Back to findHighest()...
The return value from removeConsecutive() is $results which, as I mentioned previously, is a Pair.
So here we assign the two parts to variables.
my $points = $results.key;
my @newNumbers = $results.value;
$points is added to the return value of a recursive call to findHighest(). When it is finished
recursing all the way, we will have the total score for this permutation of @numbers.
my $score = $points + findHighest(@newNumbers);
if the score is greater than the current highest score, it becomes the new highest score.
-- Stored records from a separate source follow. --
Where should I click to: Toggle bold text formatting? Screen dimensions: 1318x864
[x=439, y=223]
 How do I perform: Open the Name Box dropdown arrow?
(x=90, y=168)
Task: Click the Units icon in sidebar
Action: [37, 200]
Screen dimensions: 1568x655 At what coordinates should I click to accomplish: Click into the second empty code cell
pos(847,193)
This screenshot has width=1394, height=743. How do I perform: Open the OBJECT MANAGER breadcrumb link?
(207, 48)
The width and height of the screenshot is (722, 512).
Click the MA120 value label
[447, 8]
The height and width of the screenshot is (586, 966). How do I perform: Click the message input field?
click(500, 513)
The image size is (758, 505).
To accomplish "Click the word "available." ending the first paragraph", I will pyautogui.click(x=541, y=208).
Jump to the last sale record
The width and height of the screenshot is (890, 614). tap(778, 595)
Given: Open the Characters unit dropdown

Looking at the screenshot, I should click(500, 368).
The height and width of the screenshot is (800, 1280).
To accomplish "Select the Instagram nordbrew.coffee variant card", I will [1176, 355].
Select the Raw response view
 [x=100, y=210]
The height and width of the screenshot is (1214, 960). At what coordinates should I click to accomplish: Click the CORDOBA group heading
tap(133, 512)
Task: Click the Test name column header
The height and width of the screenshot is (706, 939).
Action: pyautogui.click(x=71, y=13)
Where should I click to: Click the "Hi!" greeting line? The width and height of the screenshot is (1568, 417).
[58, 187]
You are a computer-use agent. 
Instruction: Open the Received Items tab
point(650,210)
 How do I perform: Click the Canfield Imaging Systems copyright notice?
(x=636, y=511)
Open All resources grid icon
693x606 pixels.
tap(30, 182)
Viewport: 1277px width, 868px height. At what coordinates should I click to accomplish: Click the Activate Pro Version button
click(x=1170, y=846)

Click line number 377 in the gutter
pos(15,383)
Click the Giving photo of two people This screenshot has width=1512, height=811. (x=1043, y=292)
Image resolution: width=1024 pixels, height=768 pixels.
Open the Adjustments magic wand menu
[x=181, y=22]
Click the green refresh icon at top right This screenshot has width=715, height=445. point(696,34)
if ($score > $highestScore) {
$highestScore = $score;
}
}
When processing of all permutations of @numbers is finished, we return the highest score.
return $highestScore;
}
This is the Perl version of the findHighest() and removeConsecutive() functions.
sub findHighest {
my @numbers = @_;
my $highestScore = 0;
for my $i (0 .. scalar @numbers - 1) {
my ($points, @rest) = removeConsecutive($i, @numbers);
my $score = $points + findHighest(@rest);
if ($score > $highestScore) {
$highestScore = $score;
}
}
return $highestScore;
}
sub removeConsecutive {
my $i = shift;
my @numbers = @_;
my $current = $numbers[$i];
my $quantity = 0;
for my $n ($i .. scalar @numbers - 1) {
if ($numbers[$n] != $current) {
last;
} else {
$quantity++;
}
}
splice @numbers, $i, $quantity;
removeConsecutive() returns multiple values as a list as it should.
return ($quantity * $quantity, @numbers);
}